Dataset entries
══════════════════════════════

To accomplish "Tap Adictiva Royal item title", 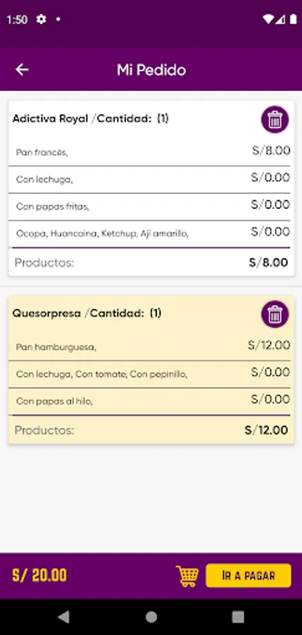I will (50, 119).
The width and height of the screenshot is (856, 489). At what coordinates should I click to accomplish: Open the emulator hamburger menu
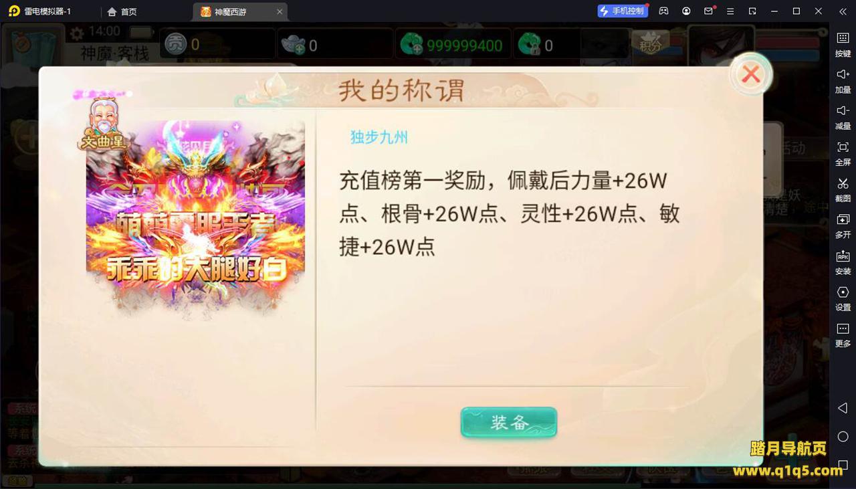(730, 11)
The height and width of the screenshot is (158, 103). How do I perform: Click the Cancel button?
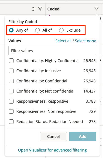point(53,137)
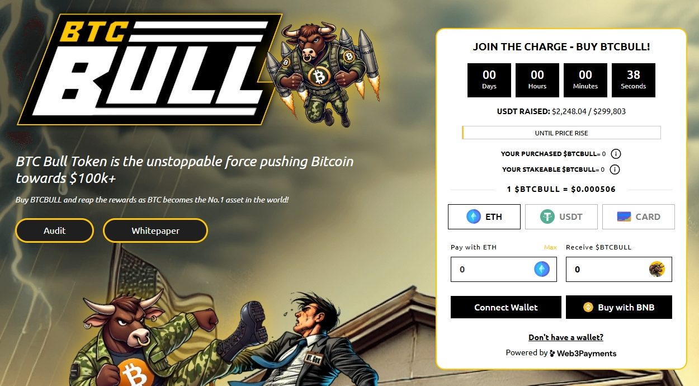Screen dimensions: 699x386
Task: Open the Audit page
Action: click(54, 230)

══════════════════════════════

TASK
Copy the final stretch of lines, starting at the one that holds "The height and" and ending at the last line of the data, exactly; omit pictures.

REPLY
The height and width of the screenshot is (158, 103). How do I perform: Click the Cancel button?
point(53,137)
Screen dimensions: 699x386
Task: Open the Audit page
Action: click(54, 230)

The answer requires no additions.